### TASK TO CARRY OUT:
Reproduce verbatim everything in the records below from the line containing "Click the 11:07:38 timestamp" down to the line containing "[x=371, y=1905]", both of those lines included.

### AVAILABLE DATA:
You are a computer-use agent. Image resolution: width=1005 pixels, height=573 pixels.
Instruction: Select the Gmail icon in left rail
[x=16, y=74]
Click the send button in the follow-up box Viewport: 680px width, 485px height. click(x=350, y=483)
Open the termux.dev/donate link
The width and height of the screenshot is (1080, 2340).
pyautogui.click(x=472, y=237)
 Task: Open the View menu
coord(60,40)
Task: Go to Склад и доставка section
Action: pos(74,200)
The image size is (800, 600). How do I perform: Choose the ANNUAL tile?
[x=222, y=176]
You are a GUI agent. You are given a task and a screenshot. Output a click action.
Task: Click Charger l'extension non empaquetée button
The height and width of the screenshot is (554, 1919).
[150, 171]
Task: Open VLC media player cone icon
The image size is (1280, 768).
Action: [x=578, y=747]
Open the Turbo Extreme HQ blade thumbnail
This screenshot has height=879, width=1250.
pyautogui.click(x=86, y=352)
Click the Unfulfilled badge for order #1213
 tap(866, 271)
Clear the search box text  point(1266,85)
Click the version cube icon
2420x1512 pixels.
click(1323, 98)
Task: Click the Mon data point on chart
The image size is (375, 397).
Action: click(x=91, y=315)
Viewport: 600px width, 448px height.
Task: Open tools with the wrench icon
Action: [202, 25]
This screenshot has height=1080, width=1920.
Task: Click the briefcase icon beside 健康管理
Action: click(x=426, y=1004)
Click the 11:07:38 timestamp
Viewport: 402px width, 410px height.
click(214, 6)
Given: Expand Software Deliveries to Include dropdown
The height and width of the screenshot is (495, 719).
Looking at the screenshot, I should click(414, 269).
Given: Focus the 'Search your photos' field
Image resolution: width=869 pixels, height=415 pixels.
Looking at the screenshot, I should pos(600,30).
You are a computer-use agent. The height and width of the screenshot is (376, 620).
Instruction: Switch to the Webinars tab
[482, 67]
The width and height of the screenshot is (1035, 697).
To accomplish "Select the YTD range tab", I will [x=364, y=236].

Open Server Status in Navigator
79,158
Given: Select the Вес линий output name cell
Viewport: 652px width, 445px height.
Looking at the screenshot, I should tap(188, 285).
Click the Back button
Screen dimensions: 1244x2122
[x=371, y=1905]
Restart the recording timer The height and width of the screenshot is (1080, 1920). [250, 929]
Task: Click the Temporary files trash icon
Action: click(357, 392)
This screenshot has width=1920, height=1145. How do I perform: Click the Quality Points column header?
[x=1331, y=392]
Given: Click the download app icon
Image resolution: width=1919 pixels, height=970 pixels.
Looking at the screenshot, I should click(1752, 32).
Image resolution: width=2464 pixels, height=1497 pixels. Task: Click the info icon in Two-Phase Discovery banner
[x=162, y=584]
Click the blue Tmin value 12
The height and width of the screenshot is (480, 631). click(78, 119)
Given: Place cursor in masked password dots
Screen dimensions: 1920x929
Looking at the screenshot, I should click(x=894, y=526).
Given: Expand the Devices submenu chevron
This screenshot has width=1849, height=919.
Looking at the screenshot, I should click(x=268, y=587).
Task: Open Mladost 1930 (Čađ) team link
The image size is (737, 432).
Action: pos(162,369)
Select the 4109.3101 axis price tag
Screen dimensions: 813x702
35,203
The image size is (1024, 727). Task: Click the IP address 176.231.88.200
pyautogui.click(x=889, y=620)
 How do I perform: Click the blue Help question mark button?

### RESULT BELOW:
Click the 11:07:38 timestamp
Viewport: 402px width, 410px height.
click(214, 6)
Given: Expand Software Deliveries to Include dropdown
The height and width of the screenshot is (495, 719).
Looking at the screenshot, I should click(414, 269).
Given: Focus the 'Search your photos' field
Image resolution: width=869 pixels, height=415 pixels.
Looking at the screenshot, I should pos(600,30).
You are a computer-use agent. The height and width of the screenshot is (376, 620).
Instruction: Switch to the Webinars tab
[482, 67]
The width and height of the screenshot is (1035, 697).
To accomplish "Select the YTD range tab", I will [x=364, y=236].

Open Server Status in Navigator
79,158
Given: Select the Вес линий output name cell
Viewport: 652px width, 445px height.
Looking at the screenshot, I should tap(188, 285).
Click the Back button
Screen dimensions: 1244x2122
[x=371, y=1905]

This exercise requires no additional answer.